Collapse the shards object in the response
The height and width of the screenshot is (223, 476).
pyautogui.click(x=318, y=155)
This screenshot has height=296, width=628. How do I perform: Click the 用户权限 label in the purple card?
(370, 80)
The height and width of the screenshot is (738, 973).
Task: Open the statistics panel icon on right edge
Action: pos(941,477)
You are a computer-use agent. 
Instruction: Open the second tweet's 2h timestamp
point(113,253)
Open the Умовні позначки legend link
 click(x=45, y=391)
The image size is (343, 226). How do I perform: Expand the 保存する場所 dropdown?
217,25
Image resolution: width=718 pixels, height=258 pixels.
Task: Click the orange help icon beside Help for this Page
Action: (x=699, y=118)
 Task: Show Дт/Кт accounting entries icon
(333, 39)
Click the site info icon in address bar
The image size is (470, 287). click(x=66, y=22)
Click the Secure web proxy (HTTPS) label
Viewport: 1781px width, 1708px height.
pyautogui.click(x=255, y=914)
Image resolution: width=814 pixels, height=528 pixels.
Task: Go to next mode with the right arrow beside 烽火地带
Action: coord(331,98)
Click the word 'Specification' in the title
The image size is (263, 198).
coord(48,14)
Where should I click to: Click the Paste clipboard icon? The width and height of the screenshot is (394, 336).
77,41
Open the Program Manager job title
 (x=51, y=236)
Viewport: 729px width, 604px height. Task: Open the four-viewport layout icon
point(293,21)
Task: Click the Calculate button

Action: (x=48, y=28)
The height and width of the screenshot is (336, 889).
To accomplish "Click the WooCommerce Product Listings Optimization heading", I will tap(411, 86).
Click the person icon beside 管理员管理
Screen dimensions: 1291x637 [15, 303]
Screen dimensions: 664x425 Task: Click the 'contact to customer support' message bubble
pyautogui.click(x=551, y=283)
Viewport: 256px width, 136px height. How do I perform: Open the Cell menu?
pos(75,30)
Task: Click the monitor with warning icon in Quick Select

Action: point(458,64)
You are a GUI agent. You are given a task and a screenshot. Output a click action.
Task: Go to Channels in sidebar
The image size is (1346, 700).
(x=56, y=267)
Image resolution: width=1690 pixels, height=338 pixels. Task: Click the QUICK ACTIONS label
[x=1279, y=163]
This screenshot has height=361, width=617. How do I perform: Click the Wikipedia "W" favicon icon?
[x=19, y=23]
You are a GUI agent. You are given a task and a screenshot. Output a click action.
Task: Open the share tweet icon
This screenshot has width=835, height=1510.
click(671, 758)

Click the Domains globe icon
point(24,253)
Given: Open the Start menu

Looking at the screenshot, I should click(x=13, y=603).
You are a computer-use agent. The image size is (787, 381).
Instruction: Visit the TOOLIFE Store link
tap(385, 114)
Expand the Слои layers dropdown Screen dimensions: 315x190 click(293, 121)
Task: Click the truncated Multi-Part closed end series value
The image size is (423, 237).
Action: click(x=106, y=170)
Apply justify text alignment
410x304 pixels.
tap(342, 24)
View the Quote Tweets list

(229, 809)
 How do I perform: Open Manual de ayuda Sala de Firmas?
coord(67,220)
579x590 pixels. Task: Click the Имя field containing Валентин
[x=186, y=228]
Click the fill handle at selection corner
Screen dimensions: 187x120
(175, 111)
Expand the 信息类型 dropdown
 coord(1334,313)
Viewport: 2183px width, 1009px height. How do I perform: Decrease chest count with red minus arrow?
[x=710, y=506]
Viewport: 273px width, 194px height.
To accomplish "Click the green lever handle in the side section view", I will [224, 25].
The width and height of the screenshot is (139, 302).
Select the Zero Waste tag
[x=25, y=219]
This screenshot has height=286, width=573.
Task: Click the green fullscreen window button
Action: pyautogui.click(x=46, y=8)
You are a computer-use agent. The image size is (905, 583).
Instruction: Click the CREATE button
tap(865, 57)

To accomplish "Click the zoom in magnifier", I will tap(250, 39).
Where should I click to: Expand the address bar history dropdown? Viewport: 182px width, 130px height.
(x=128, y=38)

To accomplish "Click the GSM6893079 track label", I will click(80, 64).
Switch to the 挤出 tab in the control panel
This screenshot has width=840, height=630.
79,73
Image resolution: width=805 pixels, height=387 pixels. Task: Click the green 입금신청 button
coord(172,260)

-*-*-

Please write out, exactly as they appear above, only the lines in the stretch from the line with "Task: Click the truncated" through the line with "The width and height of the screenshot is (139, 302).".

Task: Click the truncated Multi-Part closed end series value
The image size is (423, 237).
Action: click(x=106, y=170)
Apply justify text alignment
410x304 pixels.
tap(342, 24)
View the Quote Tweets list

(229, 809)
 How do I perform: Open Manual de ayuda Sala de Firmas?
coord(67,220)
579x590 pixels. Task: Click the Имя field containing Валентин
[x=186, y=228]
Click the fill handle at selection corner
Screen dimensions: 187x120
(175, 111)
Expand the 信息类型 dropdown
 coord(1334,313)
Viewport: 2183px width, 1009px height. How do I perform: Decrease chest count with red minus arrow?
[x=710, y=506]
Viewport: 273px width, 194px height.
To accomplish "Click the green lever handle in the side section view", I will [224, 25].
The width and height of the screenshot is (139, 302).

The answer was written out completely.